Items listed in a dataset
** Begin **

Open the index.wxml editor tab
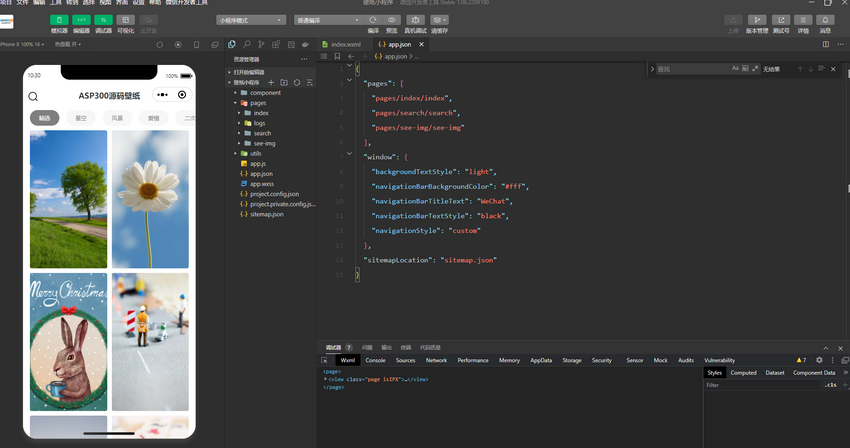 (x=345, y=44)
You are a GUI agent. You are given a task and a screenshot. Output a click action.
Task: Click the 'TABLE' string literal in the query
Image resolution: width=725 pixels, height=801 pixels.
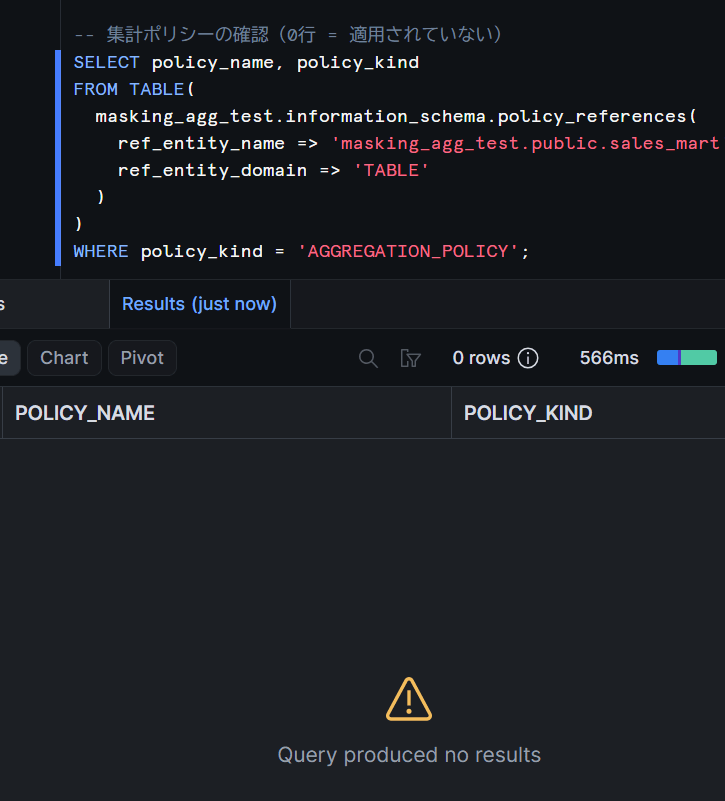(391, 171)
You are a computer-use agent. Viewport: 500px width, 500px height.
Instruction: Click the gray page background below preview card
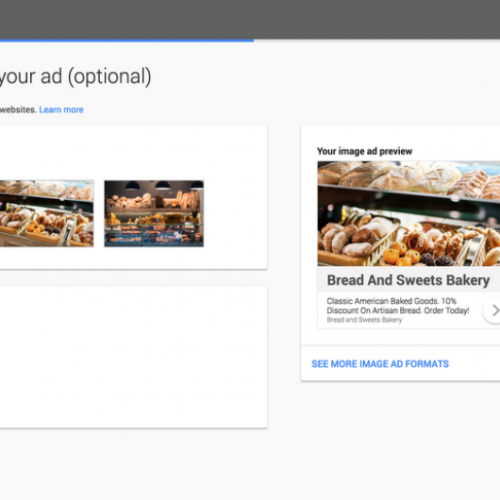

** End **

### WRITTEN PROBLEM
Copy out every line of the records above word for word, omitting the pictures.

### CORRECT RESULT
Open the index.wxml editor tab
 (x=345, y=44)
You are a GUI agent. You are given a task and a screenshot. Output a click action.
Task: Click the 'TABLE' string literal in the query
Image resolution: width=725 pixels, height=801 pixels.
(391, 171)
You are a computer-use agent. Viewport: 500px width, 500px height.
Instruction: Click the gray page background below preview card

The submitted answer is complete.